== WHAT TO PRODUCE ==
All of the entries need to be printed again exactly; pictures are the only thing to omit.

### RECORDS SHOWN ###

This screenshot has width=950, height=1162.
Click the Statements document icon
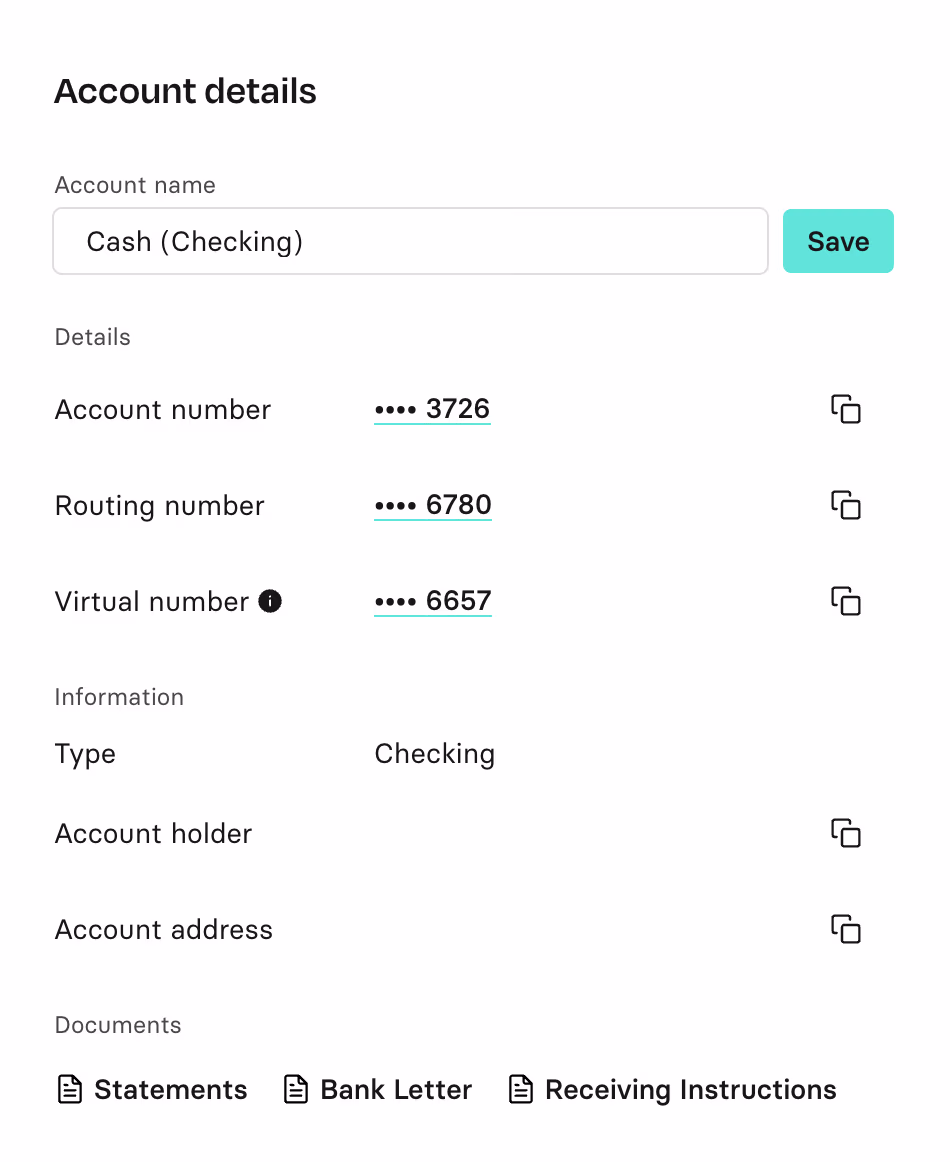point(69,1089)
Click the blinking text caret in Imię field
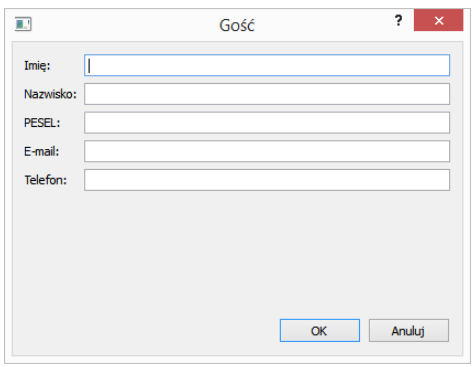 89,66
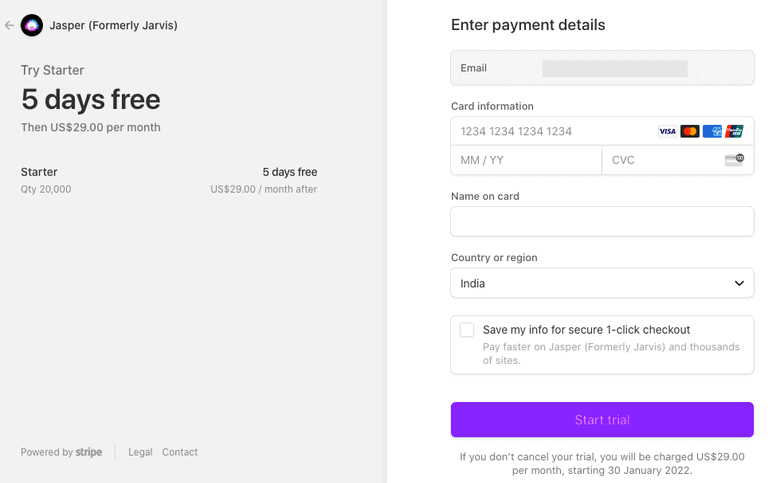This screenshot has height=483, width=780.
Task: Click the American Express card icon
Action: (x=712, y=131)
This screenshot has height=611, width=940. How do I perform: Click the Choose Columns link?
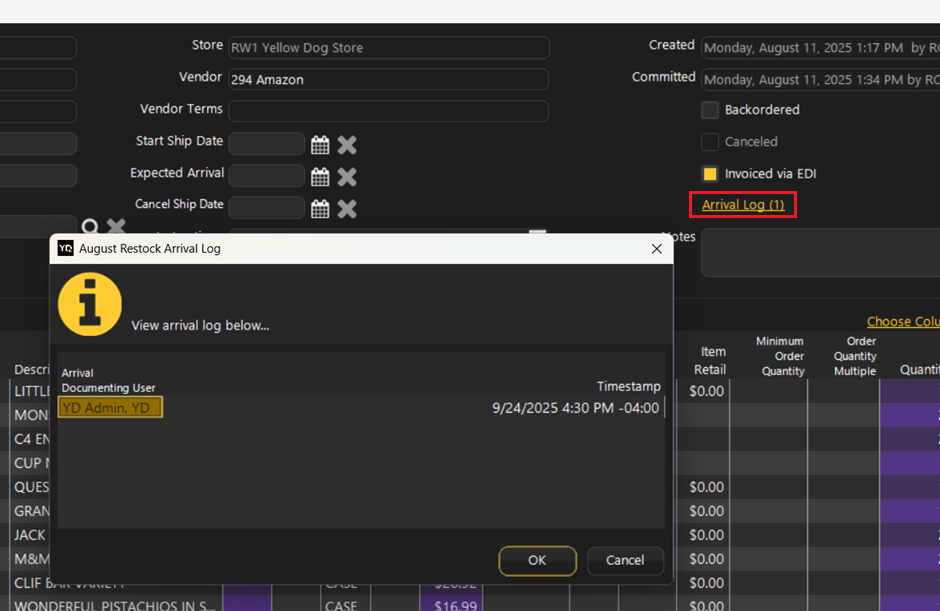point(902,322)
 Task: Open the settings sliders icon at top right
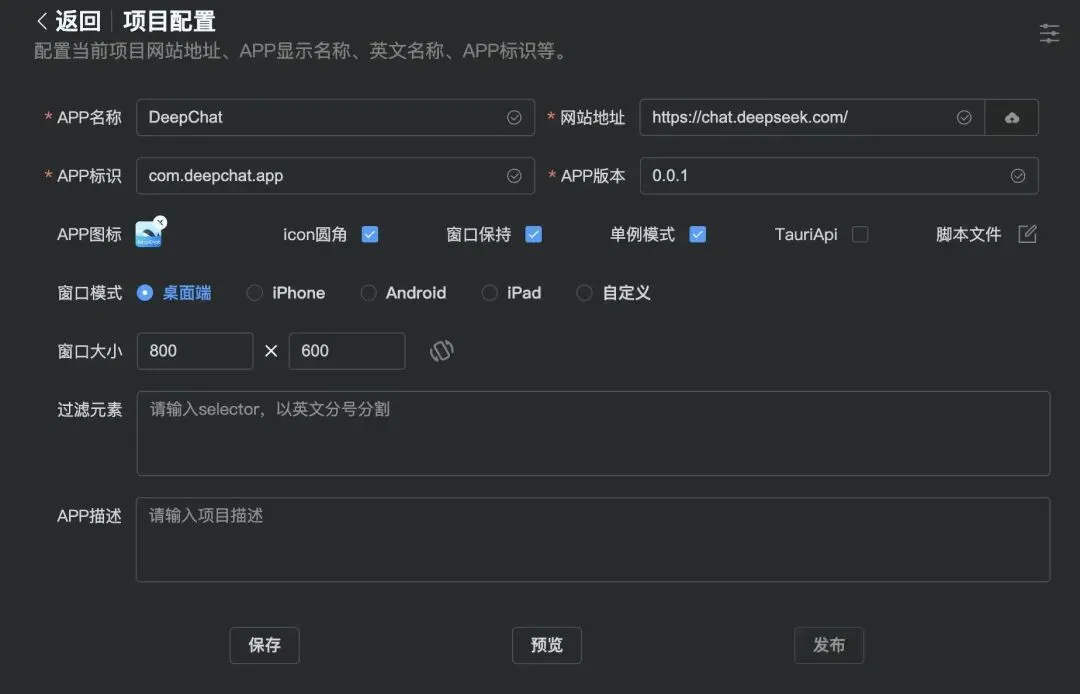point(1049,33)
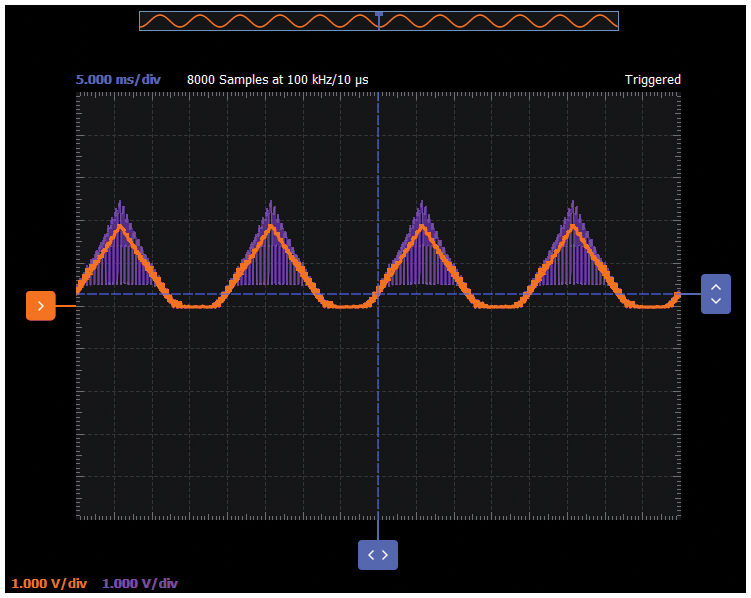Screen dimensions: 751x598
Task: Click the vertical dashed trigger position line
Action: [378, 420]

###

== REPLY ==
This screenshot has width=950, height=1162.
Click the Statements document icon
point(69,1089)
Click the blinking text caret in Imię field
 89,66
This screenshot has height=483, width=780.
Task: Click the American Express card icon
Action: (x=712, y=131)
This screenshot has height=611, width=940. How do I perform: Click the Choose Columns link?
point(902,322)
 Task: Open the settings sliders icon at top right
point(1049,33)
Screen dimensions: 751x598
Task: Click the vertical dashed trigger position line
Action: [378, 420]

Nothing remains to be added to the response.